GOAL OF THE EXERCISE:
Repeat the lines of the entries below verbatim, beginning with the line that contains "You are a GUI" and continuing through the line that contains "Image resolution: width=455", with both included. Omit the pictures from your answer.

Interface element records:
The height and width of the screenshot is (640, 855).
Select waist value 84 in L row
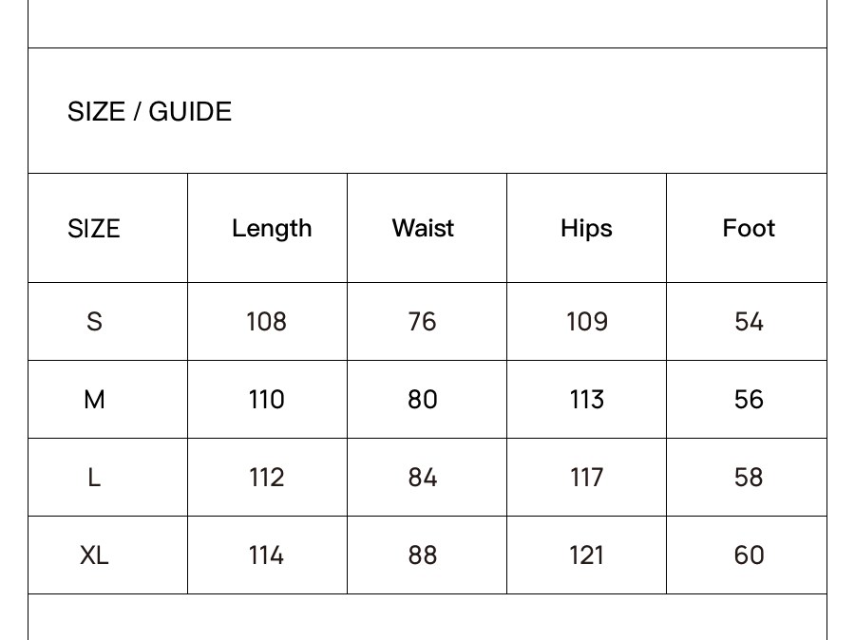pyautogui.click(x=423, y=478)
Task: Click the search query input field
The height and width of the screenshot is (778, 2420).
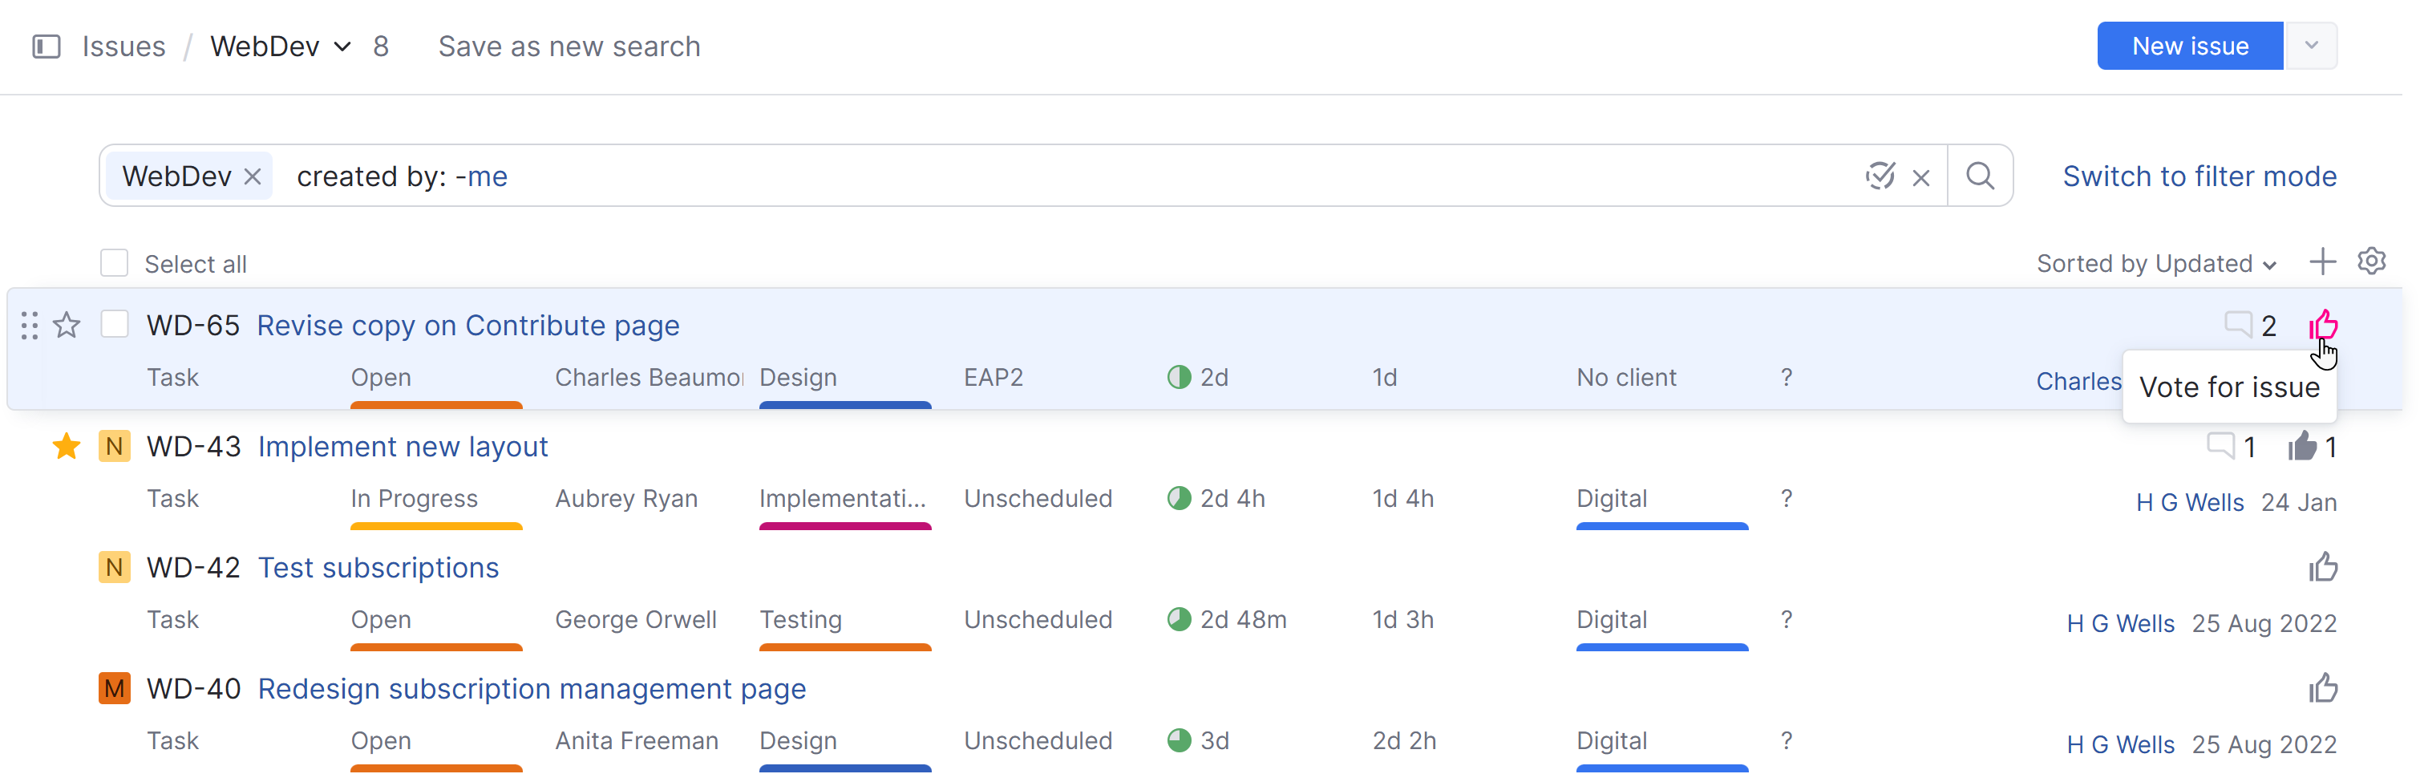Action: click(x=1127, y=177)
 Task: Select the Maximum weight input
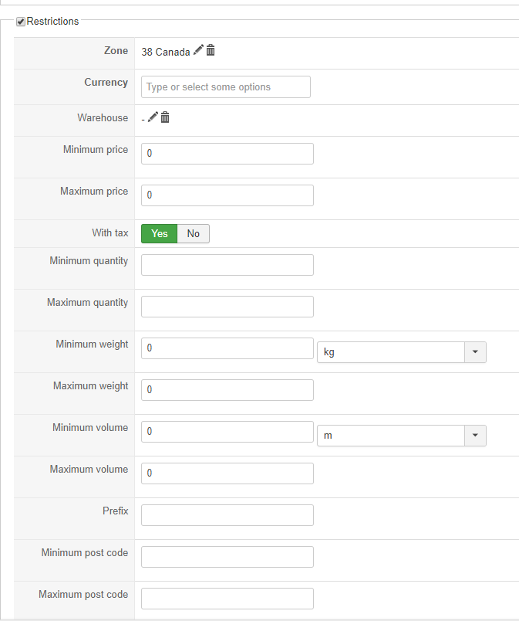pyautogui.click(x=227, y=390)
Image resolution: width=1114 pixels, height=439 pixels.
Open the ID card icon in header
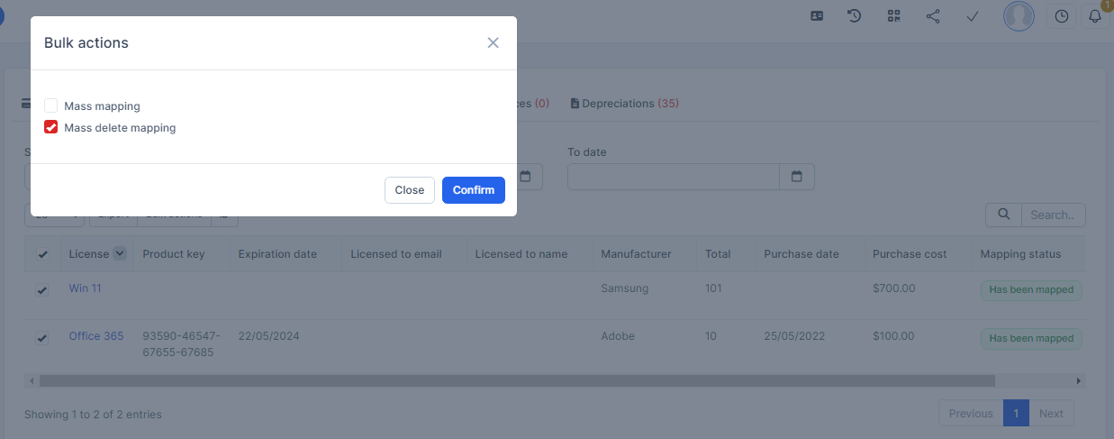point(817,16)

...

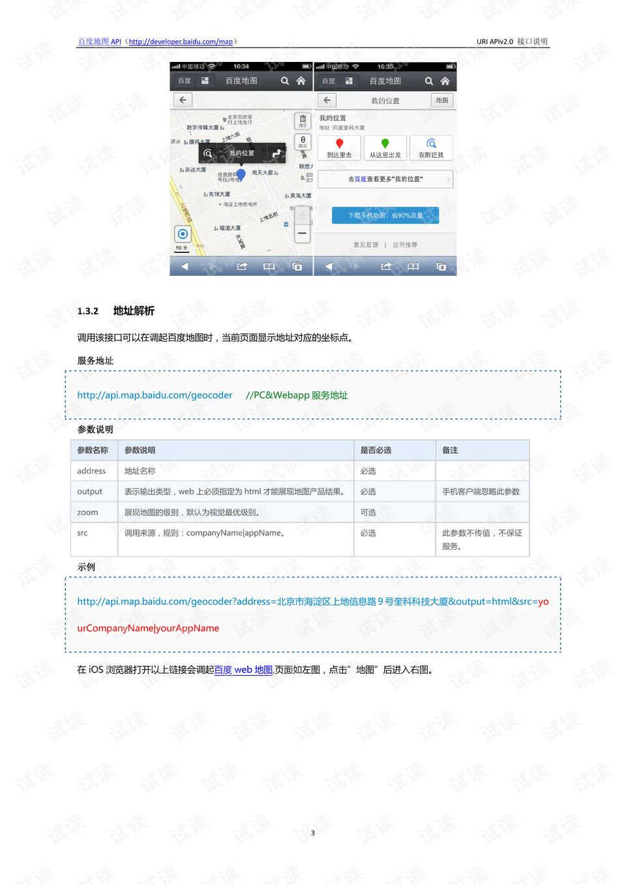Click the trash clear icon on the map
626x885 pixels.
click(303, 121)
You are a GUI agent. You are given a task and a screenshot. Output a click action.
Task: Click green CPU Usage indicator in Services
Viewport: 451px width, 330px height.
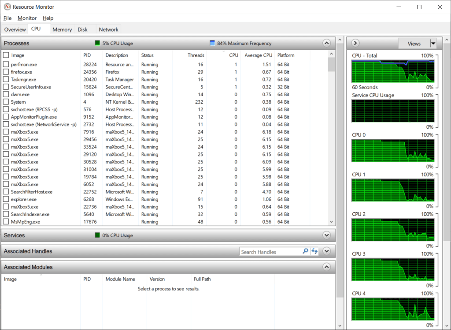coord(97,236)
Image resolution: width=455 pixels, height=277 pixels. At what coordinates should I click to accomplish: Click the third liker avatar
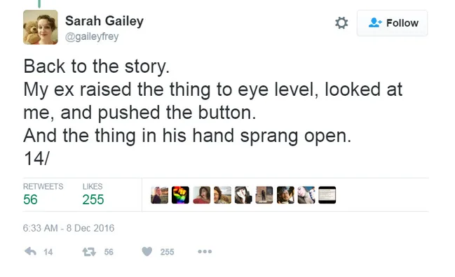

IN RESPONSE:
You are a GUI agent. You are given a task and a screenshot. Output a click action.
Task: Click green CPU Usage indicator in Services
Viewport: 451px width, 330px height.
coord(97,236)
Image resolution: width=455 pixels, height=277 pixels. At what coordinates should I click to accomplish: Click the third liker avatar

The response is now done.